Not everyone is convinced it will reach that point. Daniel Hanson, an analyst at Height Securities, wrote in a note that April tax collections may show that Puerto Rico is taking in enough revenue to be able to meet its July payments. The island’s Treasury Department will release April collections next week.
Even so, the non-payment by the GDB alone will push the amount of outstanding munis in default up by 44 percent, to $23.6 billion from $16.4 billion, according to a tally from Municipal Market Analytics. That would make 0.64 percent of the $3.7 trillion market in default, up from 0.44 percent.
Puerto Rico racked up $70 billion of debt across more than a dozen issuers as it borrowed to paper over budget deficits. Garcia Padilla said 10 months ago that the obligations were unpayable. Yet, up until now, the commonwealth only missed $143 million of payments on appropriation bonds from the Public Finance Corp. and rum-tax securities from the Infrastructure Financing Authority.
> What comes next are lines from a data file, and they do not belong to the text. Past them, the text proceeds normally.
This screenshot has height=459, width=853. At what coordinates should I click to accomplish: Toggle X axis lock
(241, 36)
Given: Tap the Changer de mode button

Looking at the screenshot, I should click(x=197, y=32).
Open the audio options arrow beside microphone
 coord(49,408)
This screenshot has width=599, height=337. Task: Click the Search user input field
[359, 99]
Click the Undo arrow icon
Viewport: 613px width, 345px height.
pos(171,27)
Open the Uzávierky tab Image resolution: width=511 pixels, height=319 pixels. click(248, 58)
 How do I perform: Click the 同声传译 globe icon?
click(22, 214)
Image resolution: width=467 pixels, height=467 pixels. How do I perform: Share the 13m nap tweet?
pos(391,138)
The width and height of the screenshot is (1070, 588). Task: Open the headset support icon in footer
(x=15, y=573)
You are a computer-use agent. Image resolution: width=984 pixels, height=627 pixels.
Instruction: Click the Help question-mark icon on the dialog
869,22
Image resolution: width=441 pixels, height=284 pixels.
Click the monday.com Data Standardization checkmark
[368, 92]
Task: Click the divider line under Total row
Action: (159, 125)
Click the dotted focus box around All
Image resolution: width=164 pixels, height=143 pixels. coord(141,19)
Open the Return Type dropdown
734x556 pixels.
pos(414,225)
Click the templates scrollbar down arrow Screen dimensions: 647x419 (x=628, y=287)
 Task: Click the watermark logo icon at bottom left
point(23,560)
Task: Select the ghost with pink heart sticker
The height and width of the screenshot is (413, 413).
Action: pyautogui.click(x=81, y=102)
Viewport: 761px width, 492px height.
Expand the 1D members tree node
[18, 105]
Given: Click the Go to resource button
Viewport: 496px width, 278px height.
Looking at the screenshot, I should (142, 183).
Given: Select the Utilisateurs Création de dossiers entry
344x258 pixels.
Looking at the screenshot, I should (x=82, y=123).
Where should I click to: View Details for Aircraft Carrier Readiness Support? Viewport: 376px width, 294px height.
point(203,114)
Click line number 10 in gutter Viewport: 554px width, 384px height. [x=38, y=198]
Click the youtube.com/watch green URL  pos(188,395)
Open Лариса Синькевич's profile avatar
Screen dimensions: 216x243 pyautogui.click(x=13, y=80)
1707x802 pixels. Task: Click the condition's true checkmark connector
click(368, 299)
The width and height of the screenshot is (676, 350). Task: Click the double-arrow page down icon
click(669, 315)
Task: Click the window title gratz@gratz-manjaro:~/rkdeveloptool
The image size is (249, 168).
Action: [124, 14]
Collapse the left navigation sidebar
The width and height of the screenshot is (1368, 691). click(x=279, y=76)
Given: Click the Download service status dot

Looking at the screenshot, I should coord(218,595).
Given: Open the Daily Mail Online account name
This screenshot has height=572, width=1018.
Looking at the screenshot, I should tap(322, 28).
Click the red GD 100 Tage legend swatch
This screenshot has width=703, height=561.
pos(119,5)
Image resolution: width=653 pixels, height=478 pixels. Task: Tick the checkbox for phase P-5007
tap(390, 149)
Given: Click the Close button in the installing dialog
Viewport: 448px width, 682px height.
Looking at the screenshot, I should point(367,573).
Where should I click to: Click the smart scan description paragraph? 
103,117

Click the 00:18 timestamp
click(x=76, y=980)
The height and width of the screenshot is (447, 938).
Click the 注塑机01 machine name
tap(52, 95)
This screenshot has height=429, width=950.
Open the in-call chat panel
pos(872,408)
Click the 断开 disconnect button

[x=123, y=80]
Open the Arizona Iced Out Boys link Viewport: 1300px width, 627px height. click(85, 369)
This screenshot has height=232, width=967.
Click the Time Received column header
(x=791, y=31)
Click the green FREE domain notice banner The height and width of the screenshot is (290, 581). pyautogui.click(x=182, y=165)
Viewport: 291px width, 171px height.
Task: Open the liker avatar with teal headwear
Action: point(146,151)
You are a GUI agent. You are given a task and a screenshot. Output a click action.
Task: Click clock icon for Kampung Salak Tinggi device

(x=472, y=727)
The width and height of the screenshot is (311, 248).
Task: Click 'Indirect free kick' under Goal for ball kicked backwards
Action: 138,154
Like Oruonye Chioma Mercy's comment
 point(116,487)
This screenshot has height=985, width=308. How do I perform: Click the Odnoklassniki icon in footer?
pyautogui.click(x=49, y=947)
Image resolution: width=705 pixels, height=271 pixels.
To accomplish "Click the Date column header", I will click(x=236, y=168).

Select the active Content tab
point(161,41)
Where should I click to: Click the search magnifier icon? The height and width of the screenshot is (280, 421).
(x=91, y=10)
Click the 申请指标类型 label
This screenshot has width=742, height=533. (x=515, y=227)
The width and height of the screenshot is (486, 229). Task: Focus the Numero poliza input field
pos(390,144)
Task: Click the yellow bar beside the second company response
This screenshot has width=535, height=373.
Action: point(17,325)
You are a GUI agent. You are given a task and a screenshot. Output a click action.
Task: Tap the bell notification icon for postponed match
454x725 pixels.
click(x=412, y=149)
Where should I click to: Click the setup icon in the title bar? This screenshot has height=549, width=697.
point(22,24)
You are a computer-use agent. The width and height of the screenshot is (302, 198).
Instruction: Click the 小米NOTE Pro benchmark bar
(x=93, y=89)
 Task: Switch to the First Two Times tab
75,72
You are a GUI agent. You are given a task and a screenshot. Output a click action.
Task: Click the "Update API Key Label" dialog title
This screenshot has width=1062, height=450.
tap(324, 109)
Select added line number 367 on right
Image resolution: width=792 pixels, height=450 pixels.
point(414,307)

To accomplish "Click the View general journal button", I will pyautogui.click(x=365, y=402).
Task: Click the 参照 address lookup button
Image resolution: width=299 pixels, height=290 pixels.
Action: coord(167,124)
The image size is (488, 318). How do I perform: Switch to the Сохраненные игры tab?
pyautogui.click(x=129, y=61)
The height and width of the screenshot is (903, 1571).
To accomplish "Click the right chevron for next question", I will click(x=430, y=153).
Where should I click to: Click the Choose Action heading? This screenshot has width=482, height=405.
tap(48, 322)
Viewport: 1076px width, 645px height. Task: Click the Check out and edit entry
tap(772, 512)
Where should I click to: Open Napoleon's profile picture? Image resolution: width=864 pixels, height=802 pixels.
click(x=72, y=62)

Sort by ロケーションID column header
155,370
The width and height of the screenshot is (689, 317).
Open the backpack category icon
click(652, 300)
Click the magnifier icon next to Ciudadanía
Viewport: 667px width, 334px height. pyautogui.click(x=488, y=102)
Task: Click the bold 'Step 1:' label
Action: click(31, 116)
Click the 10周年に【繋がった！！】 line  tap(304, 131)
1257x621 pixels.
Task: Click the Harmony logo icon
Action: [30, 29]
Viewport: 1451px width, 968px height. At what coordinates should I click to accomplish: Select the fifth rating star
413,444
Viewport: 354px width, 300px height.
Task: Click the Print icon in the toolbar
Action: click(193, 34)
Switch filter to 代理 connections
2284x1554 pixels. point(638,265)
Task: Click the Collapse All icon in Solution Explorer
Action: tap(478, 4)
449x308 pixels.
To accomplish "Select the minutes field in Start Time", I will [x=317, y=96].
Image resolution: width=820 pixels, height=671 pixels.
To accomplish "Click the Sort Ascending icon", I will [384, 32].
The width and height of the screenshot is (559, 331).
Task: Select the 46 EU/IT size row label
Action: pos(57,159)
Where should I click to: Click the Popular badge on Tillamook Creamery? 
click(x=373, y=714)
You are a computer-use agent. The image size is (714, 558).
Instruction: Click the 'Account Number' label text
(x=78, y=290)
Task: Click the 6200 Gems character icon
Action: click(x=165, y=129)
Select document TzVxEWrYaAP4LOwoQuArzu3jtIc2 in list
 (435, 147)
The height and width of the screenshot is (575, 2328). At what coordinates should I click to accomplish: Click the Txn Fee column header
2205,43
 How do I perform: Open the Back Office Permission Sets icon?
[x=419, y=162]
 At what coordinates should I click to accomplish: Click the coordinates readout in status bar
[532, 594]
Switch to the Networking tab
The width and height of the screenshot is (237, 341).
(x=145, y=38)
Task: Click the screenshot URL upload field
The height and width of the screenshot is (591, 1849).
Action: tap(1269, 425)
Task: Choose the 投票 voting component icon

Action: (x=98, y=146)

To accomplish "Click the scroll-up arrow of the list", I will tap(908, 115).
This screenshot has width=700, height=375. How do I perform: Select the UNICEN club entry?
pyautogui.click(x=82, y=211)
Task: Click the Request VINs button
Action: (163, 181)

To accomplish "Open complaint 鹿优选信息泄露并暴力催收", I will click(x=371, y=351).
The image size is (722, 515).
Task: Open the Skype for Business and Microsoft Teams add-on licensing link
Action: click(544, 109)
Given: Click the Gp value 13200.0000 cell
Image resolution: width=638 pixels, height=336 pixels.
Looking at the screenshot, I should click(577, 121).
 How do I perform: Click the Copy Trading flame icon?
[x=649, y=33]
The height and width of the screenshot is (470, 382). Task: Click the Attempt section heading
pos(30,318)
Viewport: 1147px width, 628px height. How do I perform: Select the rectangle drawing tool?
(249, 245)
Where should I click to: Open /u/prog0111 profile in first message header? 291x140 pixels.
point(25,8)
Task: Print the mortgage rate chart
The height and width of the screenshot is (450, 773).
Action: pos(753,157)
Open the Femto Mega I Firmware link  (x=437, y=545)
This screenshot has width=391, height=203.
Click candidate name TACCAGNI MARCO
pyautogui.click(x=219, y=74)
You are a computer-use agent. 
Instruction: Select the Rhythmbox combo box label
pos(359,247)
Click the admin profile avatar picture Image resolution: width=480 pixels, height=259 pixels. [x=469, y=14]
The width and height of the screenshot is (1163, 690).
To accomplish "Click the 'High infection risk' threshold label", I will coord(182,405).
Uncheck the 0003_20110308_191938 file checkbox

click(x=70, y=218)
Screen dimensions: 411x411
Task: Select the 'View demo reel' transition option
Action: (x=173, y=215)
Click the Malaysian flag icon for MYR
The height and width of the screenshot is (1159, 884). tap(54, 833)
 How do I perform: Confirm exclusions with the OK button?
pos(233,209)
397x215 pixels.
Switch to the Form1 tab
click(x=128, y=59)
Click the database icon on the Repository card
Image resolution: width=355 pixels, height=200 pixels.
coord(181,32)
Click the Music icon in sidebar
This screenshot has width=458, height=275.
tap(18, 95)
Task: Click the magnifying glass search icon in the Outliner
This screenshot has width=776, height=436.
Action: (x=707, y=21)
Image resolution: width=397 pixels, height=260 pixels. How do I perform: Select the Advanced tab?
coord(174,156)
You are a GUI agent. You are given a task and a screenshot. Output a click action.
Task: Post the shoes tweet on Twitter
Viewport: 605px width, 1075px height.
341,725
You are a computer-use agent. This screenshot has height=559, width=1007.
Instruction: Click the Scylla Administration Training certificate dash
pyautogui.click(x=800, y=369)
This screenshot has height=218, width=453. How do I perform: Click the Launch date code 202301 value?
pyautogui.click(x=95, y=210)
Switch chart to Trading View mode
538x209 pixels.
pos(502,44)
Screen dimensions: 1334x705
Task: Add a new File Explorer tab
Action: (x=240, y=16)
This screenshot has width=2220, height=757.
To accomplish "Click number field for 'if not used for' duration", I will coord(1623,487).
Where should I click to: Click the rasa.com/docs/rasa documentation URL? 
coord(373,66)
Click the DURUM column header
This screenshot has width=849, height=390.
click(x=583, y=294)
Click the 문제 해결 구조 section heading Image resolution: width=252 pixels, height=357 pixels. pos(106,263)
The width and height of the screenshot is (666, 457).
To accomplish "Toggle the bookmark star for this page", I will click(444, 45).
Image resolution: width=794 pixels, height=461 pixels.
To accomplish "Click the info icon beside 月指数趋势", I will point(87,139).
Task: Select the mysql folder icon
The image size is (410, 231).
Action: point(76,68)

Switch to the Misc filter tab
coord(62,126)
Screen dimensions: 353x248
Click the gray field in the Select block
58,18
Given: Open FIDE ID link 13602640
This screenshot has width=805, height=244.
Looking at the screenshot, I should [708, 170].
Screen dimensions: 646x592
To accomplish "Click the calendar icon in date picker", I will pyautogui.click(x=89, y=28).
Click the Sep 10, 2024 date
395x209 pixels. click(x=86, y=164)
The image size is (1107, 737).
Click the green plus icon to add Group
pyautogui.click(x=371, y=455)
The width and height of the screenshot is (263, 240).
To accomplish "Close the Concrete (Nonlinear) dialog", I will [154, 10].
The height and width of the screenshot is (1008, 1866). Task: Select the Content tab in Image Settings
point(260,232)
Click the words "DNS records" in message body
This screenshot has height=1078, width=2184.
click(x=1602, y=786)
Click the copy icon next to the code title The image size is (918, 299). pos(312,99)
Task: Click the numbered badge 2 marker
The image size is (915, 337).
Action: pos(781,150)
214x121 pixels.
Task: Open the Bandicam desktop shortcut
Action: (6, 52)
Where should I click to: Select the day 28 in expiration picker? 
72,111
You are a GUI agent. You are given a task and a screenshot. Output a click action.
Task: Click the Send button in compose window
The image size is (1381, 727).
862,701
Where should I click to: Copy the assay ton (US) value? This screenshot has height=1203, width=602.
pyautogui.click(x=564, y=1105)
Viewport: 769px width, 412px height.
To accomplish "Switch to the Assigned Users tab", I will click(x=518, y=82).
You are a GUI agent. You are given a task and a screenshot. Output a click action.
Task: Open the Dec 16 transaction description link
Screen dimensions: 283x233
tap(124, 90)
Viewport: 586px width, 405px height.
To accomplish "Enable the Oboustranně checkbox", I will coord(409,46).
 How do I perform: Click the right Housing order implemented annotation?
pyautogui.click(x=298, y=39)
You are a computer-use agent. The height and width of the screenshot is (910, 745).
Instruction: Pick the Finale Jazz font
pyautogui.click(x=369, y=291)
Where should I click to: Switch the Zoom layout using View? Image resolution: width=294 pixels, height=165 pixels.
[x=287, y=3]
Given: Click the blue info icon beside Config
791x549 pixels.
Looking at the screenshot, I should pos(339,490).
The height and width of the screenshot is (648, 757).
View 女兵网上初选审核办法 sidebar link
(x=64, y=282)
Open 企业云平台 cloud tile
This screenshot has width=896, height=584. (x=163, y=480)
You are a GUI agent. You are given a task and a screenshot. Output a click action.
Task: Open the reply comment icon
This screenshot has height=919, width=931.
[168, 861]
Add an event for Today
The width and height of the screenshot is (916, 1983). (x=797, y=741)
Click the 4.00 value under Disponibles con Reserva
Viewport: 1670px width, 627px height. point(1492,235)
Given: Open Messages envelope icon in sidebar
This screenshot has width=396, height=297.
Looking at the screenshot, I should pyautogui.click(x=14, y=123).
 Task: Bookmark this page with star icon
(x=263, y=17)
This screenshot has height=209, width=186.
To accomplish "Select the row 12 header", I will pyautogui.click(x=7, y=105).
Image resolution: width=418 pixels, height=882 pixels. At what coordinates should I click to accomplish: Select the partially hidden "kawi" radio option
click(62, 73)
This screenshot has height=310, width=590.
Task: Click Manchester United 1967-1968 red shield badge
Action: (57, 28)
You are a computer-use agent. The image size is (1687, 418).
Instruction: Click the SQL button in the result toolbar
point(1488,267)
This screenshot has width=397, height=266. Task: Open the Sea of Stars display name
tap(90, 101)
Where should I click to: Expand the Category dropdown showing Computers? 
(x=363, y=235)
The development bank, in contrast to those borrowers, is a prominent, visible and well-known Puerto Rico entity set up after the Great Depression to chart a course out of poverty. It’s the fiscal agent of the commonwealth, lending to the island government and localities. For the past few weeks it has operated under a state of emergency to preserve cash.
The lender was designed to promote business investment with a long-term horizon, but in recent years politicians turned it into a piggy-bank that lent to the government and its agencies, helping keep them afloat as the island’s economy shrunk every year but one since 2006. About 45 percent of residents live in poverty. Puerto Ricans have been fleeing the island at record rates for work on the U.S. mainland.
The default comes as the House Natural Resources Committee is working on a bill that would establish a federal oversight board to manage any debt restructurings and weigh in on spending plans. It’s set to file a new draft after lawmakers return from recess on May 10. The committee last month postponed a vote on the measure as lawmakers from both sides and the U.S. Treasury Department sought to make changes to the bill.
“Unless Congress passes legislation that includes appropriate restructuring and oversight tools, a taxpayer‑funded bailout may become the only legislative course available to address an escalating crisis,” Treasury Secretary Jacob Lew said in a letter to Congress posted Monday on the Treasury department’s website. “Congress must work quickly to resolve the few outstanding issues on the proposed legislation to help Puerto Rico.”
The island owed $470 million in total to bond investors in May, including a $1.6 million general-obligation payment. Puerto Rico will pay everything Monday except for the GDB principal, according to Barbara Morgan, a spokeswoman for the GDB at SKDKnickerbocker in New York.
The GDB bond in question, which matured May 1, is a $400 million taxable security issued in 2011 with a 4.7 percent interest rate. The $22 million in interest will be paid, the commonwealth said. It last traded in March at about 32 cents on the dollar.
Those with the largest positions, according to the latest disclosure filings compiled by Bloomberg: Thompson Investment Management, $24 million; Frost Investment Advisors, $11.2 million; Baird Financial Group, $5.1 million; Texas Mutual Insurance Co., $2 million; Merchants Mutual Group, $1.5 million; and UBS Asset Managers of Puerto Rico, $1 million.
The tentative accord with investors holding $900 million of debt involves bondholders swapping their securities in the near term at a 56.25 percent recovery rate, the bank said in a statement. If Puerto Rico at a later date reduces most of its debts through a broader restructuring, then the final recovery rate on GDB bonds would be 47 percent of the original value. The GDB will pay May 1 interest on the bonds in full.
Members of the so-called Ad Hoc Group of bondholders include Avenue Capital Management, Brigade Capital Management, Claren Road Asset Management, Fir Tree Partners, Fore Research & Management and Solus Alternative Asset Management.